Unimolecular devices can be defined as devices which manipulate the energy levels or the conformations of either a single molecule or a very small cluster of molecules. When made practical, these devices, the ''advanced guard'' of molecular electronics, should leapfrog conventional inorganic microelectronics, which should be limited to ''design rules'' of components no closer than 10 nm. Fast organic rectifiers and transistors should be addressable by scanning tunneling microscopy.
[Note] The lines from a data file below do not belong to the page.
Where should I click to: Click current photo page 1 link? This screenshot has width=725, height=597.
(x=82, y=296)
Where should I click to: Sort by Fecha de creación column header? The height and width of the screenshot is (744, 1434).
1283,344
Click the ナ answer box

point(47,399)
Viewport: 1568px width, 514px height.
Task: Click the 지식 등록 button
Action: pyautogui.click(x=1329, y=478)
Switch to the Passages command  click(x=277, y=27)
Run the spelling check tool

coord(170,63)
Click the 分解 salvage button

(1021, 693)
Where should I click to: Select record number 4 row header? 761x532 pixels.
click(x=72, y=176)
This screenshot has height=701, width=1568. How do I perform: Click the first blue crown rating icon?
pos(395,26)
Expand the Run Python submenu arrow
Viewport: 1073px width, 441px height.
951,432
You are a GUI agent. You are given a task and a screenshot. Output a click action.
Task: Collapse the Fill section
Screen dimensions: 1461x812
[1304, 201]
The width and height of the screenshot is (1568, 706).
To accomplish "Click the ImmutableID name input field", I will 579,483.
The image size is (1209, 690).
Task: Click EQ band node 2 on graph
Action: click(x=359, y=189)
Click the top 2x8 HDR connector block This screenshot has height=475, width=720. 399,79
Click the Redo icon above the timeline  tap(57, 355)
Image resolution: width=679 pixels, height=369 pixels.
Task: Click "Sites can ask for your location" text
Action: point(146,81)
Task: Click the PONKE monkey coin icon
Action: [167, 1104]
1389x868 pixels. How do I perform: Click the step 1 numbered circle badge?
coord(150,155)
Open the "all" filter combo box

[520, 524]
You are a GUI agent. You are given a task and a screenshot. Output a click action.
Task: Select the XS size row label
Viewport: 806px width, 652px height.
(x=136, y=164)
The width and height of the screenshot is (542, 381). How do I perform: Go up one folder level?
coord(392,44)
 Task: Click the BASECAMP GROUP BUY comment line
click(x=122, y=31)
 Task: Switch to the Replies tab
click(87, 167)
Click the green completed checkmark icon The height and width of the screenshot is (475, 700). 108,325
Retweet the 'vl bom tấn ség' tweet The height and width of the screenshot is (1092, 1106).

The quest for the proposed Aviram-Ratner D-sigma-A unimolecular rectifier is reviewed, where D is a good one-electron donor, sigma is a covalent, saturated ''sigma'' bridge and A is a good one-electron acceptor. Under gentle bias, D-sigma-A should more easily form the zwitterion D+-sigma-A(-) than the zwitterion D--sigma-A(+) (by fast intramolecular downhill tunneling, the state D+-sigma-A(-) reverts quickly to D-sigma-A). Many D-sigma-A molecules form Langmuir-Blodgett films. Sambles' group has observed Schottky barrier rectification in D-sigma-A molecules and in D+-pi-A(-) zwitterions; the groups of Kuhn, Sugi and Roth and von Klitzing have observed rectification by Langmuir-Blodgett multilayers. Intramolecular electron tunneling through a single D-sigma-A molecule has not yet been confirmed.